| Task requirements |
Find every line below with the word "screenshot" in it, and copy each one.

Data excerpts
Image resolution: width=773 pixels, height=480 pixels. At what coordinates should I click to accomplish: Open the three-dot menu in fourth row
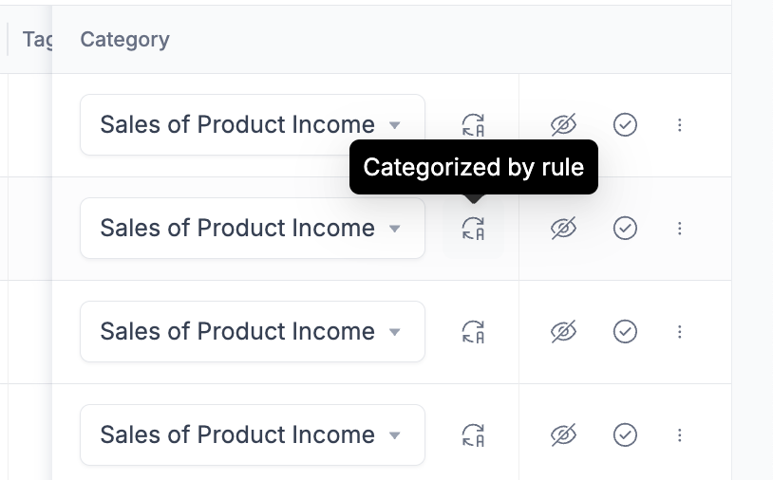coord(680,435)

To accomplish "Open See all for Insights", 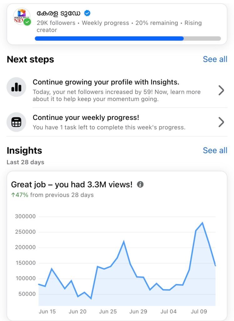I will 215,150.
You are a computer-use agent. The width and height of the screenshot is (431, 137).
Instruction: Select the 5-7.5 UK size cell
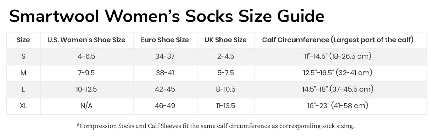[225, 73]
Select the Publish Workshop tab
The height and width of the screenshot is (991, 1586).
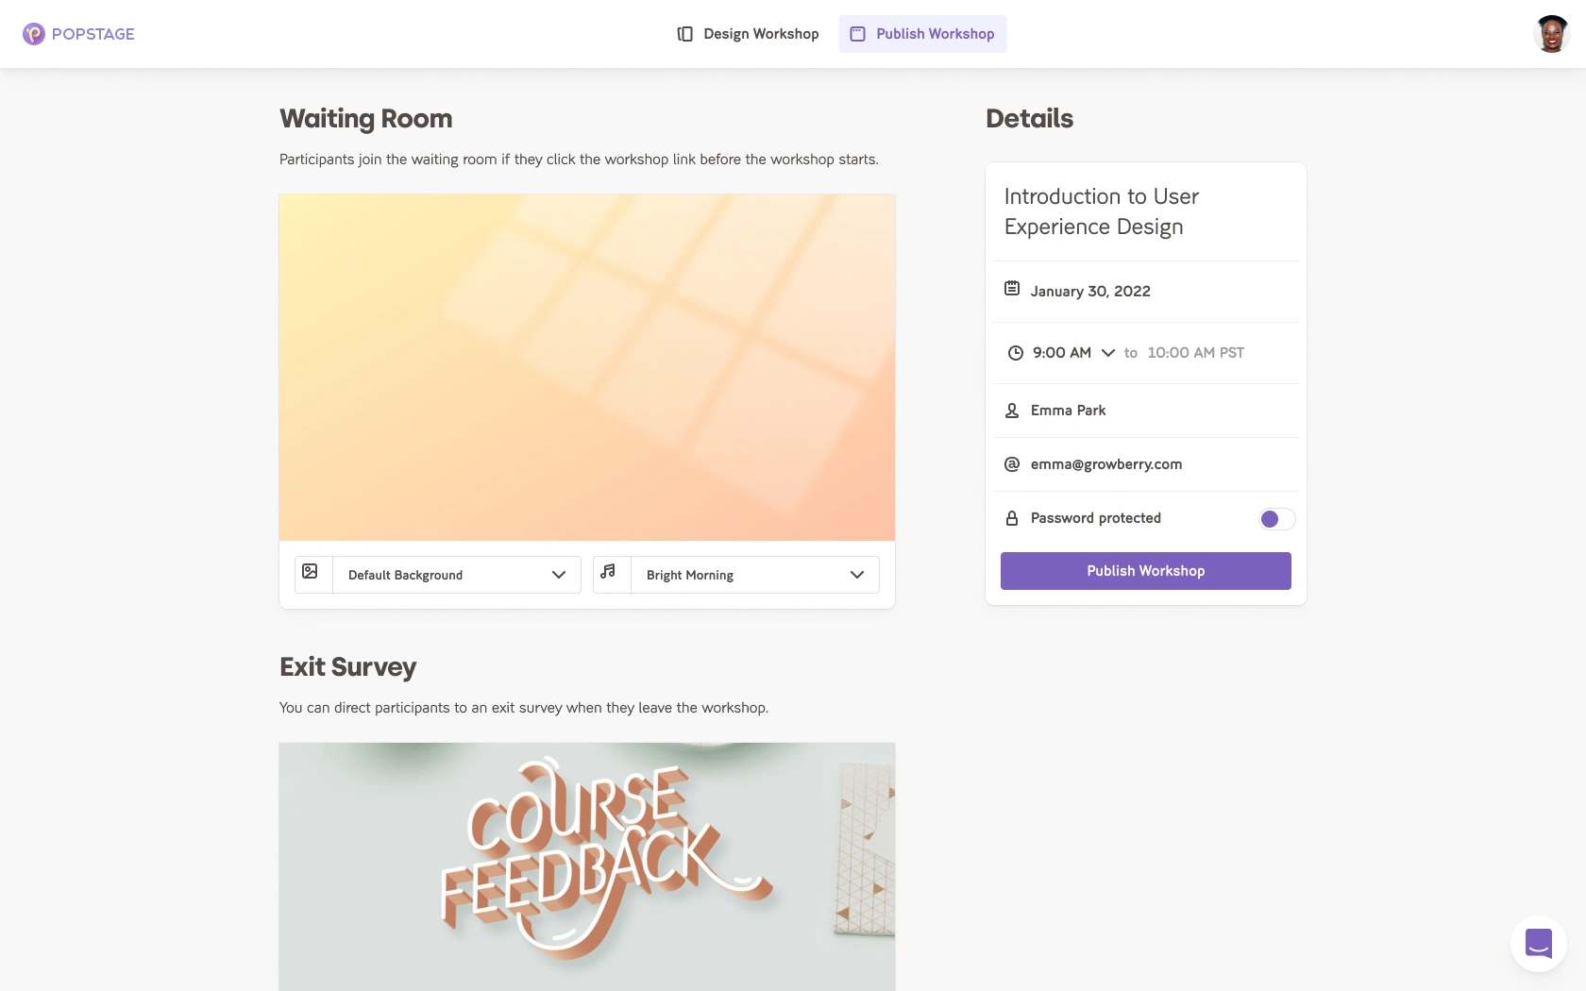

| Completed task |
You are a computer-use agent. The width and height of the screenshot is (431, 137).
The height and width of the screenshot is (991, 1586).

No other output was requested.